第2080号2020年8月25日
第45回母と女性教職員の会静岡県集会・第70次教育研究静岡県集会を中止します

新型コロナウイルス感染症の拡大により、学校は約3か月間休校を余儀なくされました。再開後はこの間の「遅れ」を取り戻すため、多くの学校では教育課程を組み換え、中には週30時間の授業時数になっている学校もあり、子どもたちや教職員の健康面・精神面での過度な負担が懸念されます。感染症や自然災害など人々の社会生活を一変させる事態は、いつ起こっても不思議ではありません。ICTを活用した授業が注目されていますが、一斉授業における学びあいやグループ学習を大切にしてきた日本の学校教育の現状では、その教育的効果は限定的になっていると感じます。コロナ禍において顕在化した「学校教育の持続性」について議論し、必要な条件整備を総合的にすすめていくことが求められていると考えます。

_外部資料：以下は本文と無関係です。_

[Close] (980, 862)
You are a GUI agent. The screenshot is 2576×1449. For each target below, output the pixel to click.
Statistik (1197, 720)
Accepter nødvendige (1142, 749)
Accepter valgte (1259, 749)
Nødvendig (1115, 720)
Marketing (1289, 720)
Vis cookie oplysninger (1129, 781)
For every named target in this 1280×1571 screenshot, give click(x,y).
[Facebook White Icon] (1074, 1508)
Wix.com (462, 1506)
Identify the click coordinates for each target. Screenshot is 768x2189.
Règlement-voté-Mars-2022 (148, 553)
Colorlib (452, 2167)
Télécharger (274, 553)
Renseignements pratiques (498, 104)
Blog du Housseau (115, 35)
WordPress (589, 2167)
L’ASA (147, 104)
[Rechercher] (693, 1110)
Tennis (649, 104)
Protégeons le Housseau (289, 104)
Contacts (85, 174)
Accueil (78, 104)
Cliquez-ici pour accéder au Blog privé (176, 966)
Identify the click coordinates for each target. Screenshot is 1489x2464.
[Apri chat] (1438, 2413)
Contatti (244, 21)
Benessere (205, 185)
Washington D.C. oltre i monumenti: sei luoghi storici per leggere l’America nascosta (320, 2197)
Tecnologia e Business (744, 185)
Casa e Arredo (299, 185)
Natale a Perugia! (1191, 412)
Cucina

一方、新型コロナウイルス感染症が拡大する中で、感染者やその家族等に対する誹謗中傷やいじめなどの人権侵害が社会問題となっています。また、感染拡大地域の県外ナンバーの車に傷をつけたり、SNSで事実誤認の情報を流したりするなど、社会全体が‘副次的な病魔’に侵されていると言っても過言ではありません。さらに世界に目を向けると、自国第一主義の政策が優先され、米中間の関係悪化など国際問題に陥る状況となっています。この現実を子どもたちはどのように見て、どう感じているのでしょうか。そして、私たち教職員は、子どもたちに何を伝え、どんな学びを求めていくのでしょうか。

このような状況ゆえ、教職員どうしの意見交換や保護者等との対話が重要であると考え、静教組は「第45回母と女性教職員の会静岡県集会」と「第70次教育研究静岡県集会」の開催をめざしてきました。母と女性教職員の会静岡県集会については、昨年度、台風の襲来により中止になったため、2年振りの開催にむけ実行委員会を中心に諸準備をすすめてきました。また、第70次教育研究静岡県集会については、開催支部である沼津支部と協議を重ねながら、開催方法を変更しての実施を視野に準備をすすめてきました。

しかし、新型コロナウイルス感染症は未だ収束の兆しを見せず、県内においても新たな感染者が増加している状況です。両集会とも県内外から教職員、保護者、研究者等が参集するため、感染リスクを排除することが困難であると判断し、今年度の開催を中止することといたしました。諸準備にご苦労いただいた皆さまやリポート作成に携わってくださった皆さまには、申し訳ない気もちでいっぱいですが、ご理解いただければ幸いです。

「新たな生活様式」の浸透やワクチンの開発等により、1日も早く感染症の拡大が収まり、多くの人々が集い、子どもの学びや子育てについて語り合ったり、日々の実践に基づいた研究協議がなされたりする日が来ることを願いたいと思います。